──────── Bacaan untuk Ditelaah ────────

Menurut pengamatan penulis, ternyata dosen umumnya lagi-lagi mengajarkan materi kuliah Bahasa Indonesia sama dengan yang telah diberikan para guru Bahasa Indonesia di SD, Sekolah Menengah Pertama (SMP), dan SMA. Para dosen kembali mengajarkan Tata Bahasa Baku Bahasa Indonesia, Pedoman Umum Ejaan yang Disempurnakan, dan Pedoman Umum Pembentukan Istilah. Tidak jarang mahasiswa diperlakukan seperti mahasiswa Jurusan Bahasa Indonesia di Fakultas Sastra dan Bahasa. Seolah-olah mereka dididik menjadi calon ahli bahasa atau calon sarjana Bahasa Indonesia. Oleh karena materi yang sama telah mereka peroleh sebelumnya, maka banyak mahasiswa baru yang mengikuti kuliah Bahasa Indonesia dengan setengah hati atau merasa sangat terpaksa, demi nilai atau indeks prestasi belaka.
Mereka benar-benar merasa sangat bosan belajar bahasa perhubungan nasional ini. Setelah 12 tahun belajar Bahasa Indonesia, apakah mereka sudah mampu berbahasa Indonesia dengan baik dan benar, baik secara tertulis maupun terlisan?

──────── Bagian Data ────────

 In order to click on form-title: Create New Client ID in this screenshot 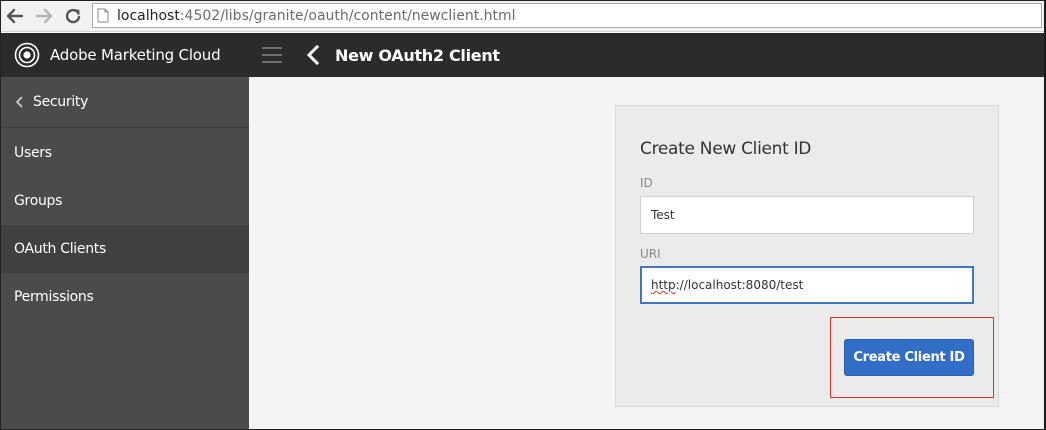, I will do `click(726, 149)`.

────────

Soal untuk Dikerjakan:
**A.** Jawablah pertanyaan berikut berdasarkan bacaan tentang kuliah Bahasa Indonesia.
(i) Tiga materi apa yang kembali diajarkan para dosen?
(ii) Mahasiswa sering diperlakukan seperti mahasiswa dari jurusan dan fakultas apa?
(iii) Berapa tahun mahasiswa telah belajar Bahasa Indonesia?
**B.** Tuliskan lanjutan bacaan tentang kuliah Bahasa Indonesia, dimulai setelah kalimat terakhirnya.
Data di atas tidak diperlukan.

Jawaban Soal:
**A.**
(i) Tata Bahasa Baku Bahasa Indonesia, Pedoman Umum Ejaan yang Disempurnakan, dan Pedoman Umum Pembentukan Istilah.
(ii) Jurusan Bahasa Indonesia di Fakultas Sastra dan Bahasa.
(iii) 12 tahun.

**B.**
Pengalaman penulis sebagai dosen selama 18 tahun, yang tiap hari memeriksa tulisan-tulisan mahasiswa, membuktikan, ternyata sebagian besar mahasiswa, termasuk yang sudah duduk di semester VIII atau tingkat akhir, tidak mampu berbahasa Indonesia dengan baik dan benar, baik secara terlisan maupun (apalagi) secara tertulis. Ah, jangankan mahasiswa program diploma tiga (D3) atau mahasiswa program sarjana atau strata satu (S1), mahasiswa S2 dan S3 sajapun ternyata masih sangat banyak yang tidak becus berbahasa Indonesia. Padahal, sebagian besar mereka sudah berkarir sebagai dosen selama belasan, bahkan puluhan tahun.
Lihat juga karya tulis para wartawan yang sudah belasan atau puluhan tahun menulis. Tiap hari dengan mudah kita menemukan kesalahan mendasar mereka dalam berbahasa Indonesia di media massa cetak dan elektronik.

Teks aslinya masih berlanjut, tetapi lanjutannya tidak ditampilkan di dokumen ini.